Know Your Area: Settlers of Vijoynagar

Anthropologists take years to learn about people groups. The purpose is to understand their culture, their worldviews and the social stratifications. There are many settlers in Vijoynagar area. As neighbours we should know them because we need to relate in multiple ways – business, religion, politics and social connections (friendships, marriage). Below are a few I am learning recently:

  • Many ethnics: I grew up thinking there are only Nepali settlers in Vijoynagar. But then there are Lushai/Mizo (who are Christians as we are), Agarwal (from Haryana?), and others. Nepali is the largest settlers because in early days of military services, mostly there were Gorkhas.
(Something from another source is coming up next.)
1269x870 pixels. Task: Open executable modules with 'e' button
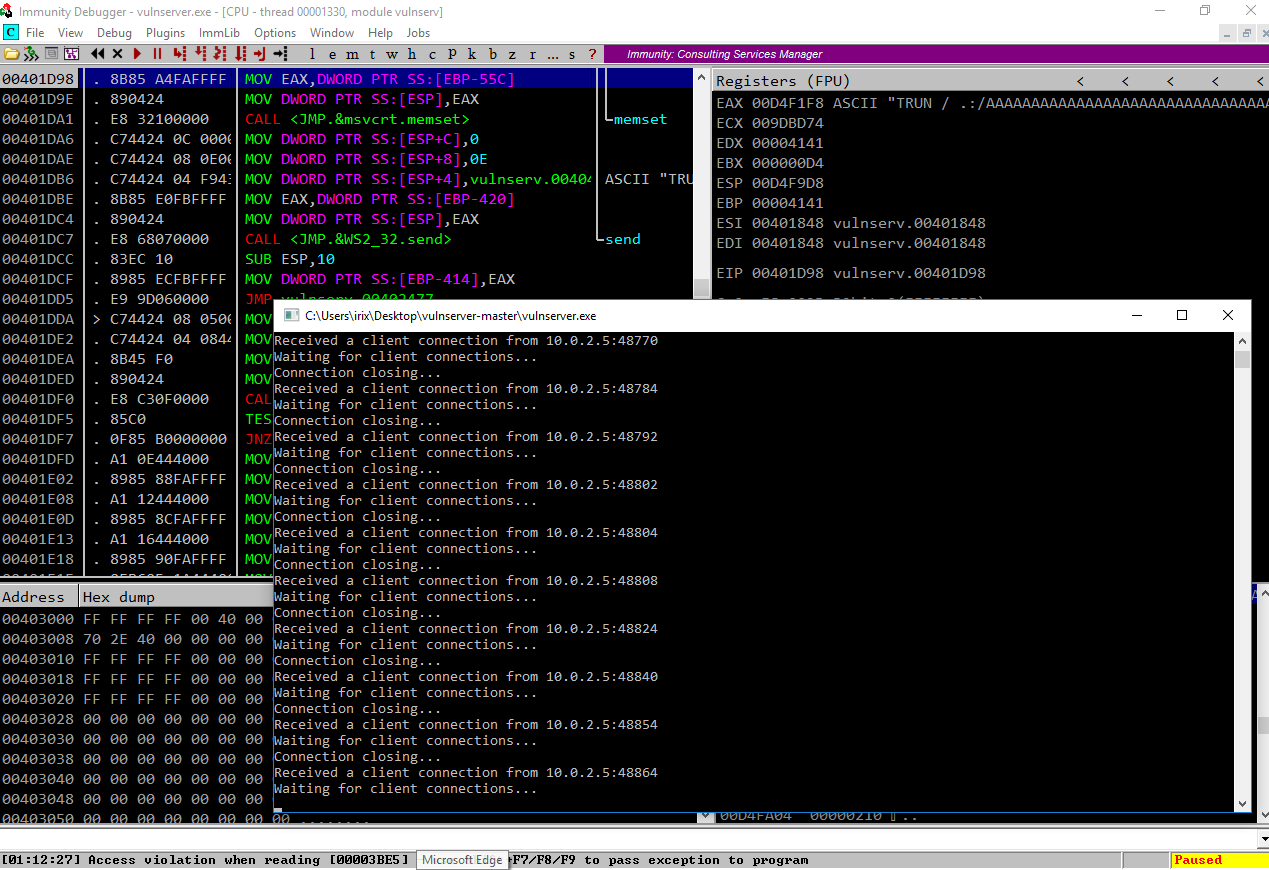click(331, 54)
We are therefore in contact with people from diverse backgrounds, living together. So “Nepali Settlers” does not describe them well, rather the “Ex-Servicemen” or “Settlers” would fit better.
  • Casteism: There is no caste division among Lushai/Mizo, but in among others.  This is an alien practice/philosophy for the Yobin/Lisu. Most of us have no idea about that. No wonder when some of our girls marry their boys have adjustment problems.
  • Villages: They live in 9 villages – Buddhamandir, Chidudi, Daragaon, Gaherigaon, Mazgaon, Phaparbari, Ramnagar, Topihill and Twohut. Also in Vijoynagar HQ. Unlike our villages, their houses, their gardens and paddy fields are within the same area. This is because they have limited allotted of land by the government. Depending on the rank of the pensioners, between 8 to 11 acres of the land were given to each family. And they have Land Patta on lease for that which is to be renewed every 30 years.
  • First Settlement: The settlers came in two waves in 1963-64 and 1970-71 (Frontline, Volume 26 – Issue 20: Sep. 26-Oct. 09, 2009). 200 families were settled (The Arunachal Governor, 5 April 2010). All the initiatives were taken the then Major General A. S. Guraya.
  • Occupation: As we know the pensioners get pension and work on the allotted land. They are good producers of potato, rice and maize. Very often we depend on them for potato seeds because we don’t produce as much as they do and we consume almost everything when we have! And between 15 – 20% of men are employed in the Assam Rifles. From every family there are 2 -3 Jawans. Not many from among them have taken the teaching profession.

While we view them as distinct people groups, very often we don’t realize how close they have become.